At the annual meeting in March, 1975, Dr. Whitcombe read a statement to the church concerning his decision to terminate the pastorate of Wishing Well and on June 1, 1975, he tendered his formal resignation to take effect on Sunday, October 26, 1975.

In April, 1977, the name of Rev. C. Gordon Heath of Hamilton, Scotland, was presented to the congregation and he was called to become pastor. On June 1, 1977, he, along with his wife, Greta, began their ministry. The work continued to thrive and this was particularly evidenced by the large Sunday morning congregation. September, 1978, saw the commencement of a second morning service. This continued until the end of June, 1979.
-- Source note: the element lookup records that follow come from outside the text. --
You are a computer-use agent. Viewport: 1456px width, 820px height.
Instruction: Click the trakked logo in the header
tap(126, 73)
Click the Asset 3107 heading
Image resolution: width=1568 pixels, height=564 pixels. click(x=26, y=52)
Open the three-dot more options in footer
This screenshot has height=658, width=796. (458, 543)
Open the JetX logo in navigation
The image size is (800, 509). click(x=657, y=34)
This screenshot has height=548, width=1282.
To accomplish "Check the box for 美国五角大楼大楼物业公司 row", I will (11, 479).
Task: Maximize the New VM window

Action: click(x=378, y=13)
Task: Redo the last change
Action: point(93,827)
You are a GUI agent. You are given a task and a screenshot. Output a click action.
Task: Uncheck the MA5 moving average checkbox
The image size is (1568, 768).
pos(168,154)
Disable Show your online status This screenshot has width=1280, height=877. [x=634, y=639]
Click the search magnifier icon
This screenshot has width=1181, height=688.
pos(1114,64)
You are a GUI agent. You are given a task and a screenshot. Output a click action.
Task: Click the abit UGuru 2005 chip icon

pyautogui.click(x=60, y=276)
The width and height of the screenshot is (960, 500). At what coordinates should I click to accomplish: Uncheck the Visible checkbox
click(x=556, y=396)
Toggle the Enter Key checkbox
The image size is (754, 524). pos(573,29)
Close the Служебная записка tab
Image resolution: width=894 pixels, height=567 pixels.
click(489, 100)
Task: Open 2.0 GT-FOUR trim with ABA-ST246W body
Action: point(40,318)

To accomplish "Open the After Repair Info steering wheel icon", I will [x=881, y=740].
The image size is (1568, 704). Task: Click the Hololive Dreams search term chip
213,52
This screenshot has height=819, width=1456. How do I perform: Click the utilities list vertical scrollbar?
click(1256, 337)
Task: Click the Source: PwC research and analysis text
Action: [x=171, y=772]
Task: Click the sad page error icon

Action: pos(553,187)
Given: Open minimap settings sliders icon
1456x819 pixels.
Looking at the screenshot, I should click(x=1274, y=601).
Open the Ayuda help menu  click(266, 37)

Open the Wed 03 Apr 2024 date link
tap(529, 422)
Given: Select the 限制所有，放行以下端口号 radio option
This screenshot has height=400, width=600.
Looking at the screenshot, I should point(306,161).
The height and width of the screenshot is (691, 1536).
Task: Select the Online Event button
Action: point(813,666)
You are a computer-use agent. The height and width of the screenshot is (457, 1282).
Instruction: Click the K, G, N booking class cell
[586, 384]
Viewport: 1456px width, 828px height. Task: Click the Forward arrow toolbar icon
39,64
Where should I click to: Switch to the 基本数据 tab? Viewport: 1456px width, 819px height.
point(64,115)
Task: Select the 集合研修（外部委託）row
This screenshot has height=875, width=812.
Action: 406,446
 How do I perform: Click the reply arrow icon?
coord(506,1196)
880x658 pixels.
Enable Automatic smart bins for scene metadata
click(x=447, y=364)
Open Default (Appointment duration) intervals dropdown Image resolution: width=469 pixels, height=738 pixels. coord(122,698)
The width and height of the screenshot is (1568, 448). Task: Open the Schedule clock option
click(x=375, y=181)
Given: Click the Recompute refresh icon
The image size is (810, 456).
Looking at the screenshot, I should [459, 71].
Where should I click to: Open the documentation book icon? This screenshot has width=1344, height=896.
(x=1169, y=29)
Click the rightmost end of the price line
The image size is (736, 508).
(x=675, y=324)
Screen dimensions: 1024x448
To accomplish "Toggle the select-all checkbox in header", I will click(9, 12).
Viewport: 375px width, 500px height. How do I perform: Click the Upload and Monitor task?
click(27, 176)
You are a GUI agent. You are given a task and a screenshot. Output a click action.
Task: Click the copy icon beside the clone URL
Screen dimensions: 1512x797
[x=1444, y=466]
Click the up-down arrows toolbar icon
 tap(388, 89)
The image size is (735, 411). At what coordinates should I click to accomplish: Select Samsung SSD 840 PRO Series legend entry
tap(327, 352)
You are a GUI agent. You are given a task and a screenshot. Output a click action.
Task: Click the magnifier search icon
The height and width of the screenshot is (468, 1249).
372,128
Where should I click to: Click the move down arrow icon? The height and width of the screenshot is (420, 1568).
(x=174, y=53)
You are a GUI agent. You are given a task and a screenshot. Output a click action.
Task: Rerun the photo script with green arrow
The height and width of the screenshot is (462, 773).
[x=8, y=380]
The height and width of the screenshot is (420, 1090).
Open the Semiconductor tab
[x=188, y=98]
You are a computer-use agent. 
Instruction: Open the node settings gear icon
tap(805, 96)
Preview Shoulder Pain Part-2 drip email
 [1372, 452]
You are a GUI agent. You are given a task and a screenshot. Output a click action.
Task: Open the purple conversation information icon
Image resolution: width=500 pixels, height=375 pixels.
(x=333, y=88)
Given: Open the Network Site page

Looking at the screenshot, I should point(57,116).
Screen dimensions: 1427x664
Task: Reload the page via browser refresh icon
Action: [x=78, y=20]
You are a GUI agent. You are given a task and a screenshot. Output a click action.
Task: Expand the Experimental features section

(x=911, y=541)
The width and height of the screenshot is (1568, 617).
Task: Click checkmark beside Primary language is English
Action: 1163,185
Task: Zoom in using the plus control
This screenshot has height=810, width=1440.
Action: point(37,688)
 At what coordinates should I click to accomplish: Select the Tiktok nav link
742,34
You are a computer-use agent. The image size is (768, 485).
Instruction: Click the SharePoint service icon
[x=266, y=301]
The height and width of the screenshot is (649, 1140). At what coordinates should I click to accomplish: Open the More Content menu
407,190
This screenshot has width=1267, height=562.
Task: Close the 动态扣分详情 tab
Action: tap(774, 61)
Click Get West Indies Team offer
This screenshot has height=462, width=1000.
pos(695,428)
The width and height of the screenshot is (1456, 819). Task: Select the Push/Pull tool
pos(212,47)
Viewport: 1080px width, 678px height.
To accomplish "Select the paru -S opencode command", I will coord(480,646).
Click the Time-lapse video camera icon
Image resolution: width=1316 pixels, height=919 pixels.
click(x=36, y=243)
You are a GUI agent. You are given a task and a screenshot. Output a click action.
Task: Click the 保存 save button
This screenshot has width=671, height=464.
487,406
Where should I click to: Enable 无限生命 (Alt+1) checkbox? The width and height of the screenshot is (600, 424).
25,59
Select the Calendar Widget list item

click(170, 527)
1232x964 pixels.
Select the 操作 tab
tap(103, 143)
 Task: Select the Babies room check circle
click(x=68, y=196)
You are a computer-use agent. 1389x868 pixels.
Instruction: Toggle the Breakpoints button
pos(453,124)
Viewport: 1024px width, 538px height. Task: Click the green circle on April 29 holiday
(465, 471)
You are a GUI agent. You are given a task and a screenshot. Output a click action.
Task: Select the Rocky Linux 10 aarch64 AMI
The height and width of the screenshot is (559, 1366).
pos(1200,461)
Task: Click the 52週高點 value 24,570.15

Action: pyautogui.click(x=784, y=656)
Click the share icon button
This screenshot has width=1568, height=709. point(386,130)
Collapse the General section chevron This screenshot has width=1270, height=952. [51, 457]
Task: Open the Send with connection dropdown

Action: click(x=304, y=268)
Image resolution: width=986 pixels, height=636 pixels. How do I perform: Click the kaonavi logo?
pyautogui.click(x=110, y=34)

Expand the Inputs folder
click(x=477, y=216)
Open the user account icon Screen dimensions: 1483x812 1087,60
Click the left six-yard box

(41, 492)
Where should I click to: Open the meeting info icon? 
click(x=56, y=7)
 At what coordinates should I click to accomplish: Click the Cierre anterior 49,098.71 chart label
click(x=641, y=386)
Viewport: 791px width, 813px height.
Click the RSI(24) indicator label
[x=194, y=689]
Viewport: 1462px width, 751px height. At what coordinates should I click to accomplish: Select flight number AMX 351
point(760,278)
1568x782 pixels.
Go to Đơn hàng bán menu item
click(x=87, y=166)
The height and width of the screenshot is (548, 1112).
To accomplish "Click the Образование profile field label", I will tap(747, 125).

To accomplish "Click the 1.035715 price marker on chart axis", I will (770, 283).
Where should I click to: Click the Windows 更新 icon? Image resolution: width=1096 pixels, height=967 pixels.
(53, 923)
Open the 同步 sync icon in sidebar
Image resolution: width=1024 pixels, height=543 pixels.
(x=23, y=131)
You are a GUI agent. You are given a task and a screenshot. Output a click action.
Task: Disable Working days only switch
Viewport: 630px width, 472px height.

Pastor Heath’s ministry was of short duration as he informed the church on August 3, 1980, that he had accepted a call to a church back in Scotland and was therefore resigning as pastor of Wishing Well Acres Baptist Church. Once again, the church was without a senior pastor. It was not until the Fall of 1981 that the church extended a call to Rev. Ronald J. Unruh of Peterborough, Ontario, to become senior pastor and he, along with his wife, Christine, began their ministry on January 1, 1982.

To provide pew space and stimulate growth we operated two morning services on a four month trial basis in 1985 and then discontinued it because of the conflicts it caused. The possibility of a south building addition was investigated and a site plan was approved in the winter of 1988.

We began the 1990’s in the midst of a recession and this was probably one of the biggest factors in the decision to drop the proposal for a building addition.

During the latter part of 1990 Pastor Unruh felt led of the Lord to tender his resignation and this became effective at the end of May, 1991.

It was to be almost two years before we would have another senior pastor. In February, 1993, the Pastoral Search Committee presented the name of Steve Webster, who had been serving for the previous 5 years as Associate Pastor of a new work in Pickering. He and his wife, Debbie, commenced ministry here in April of 1993.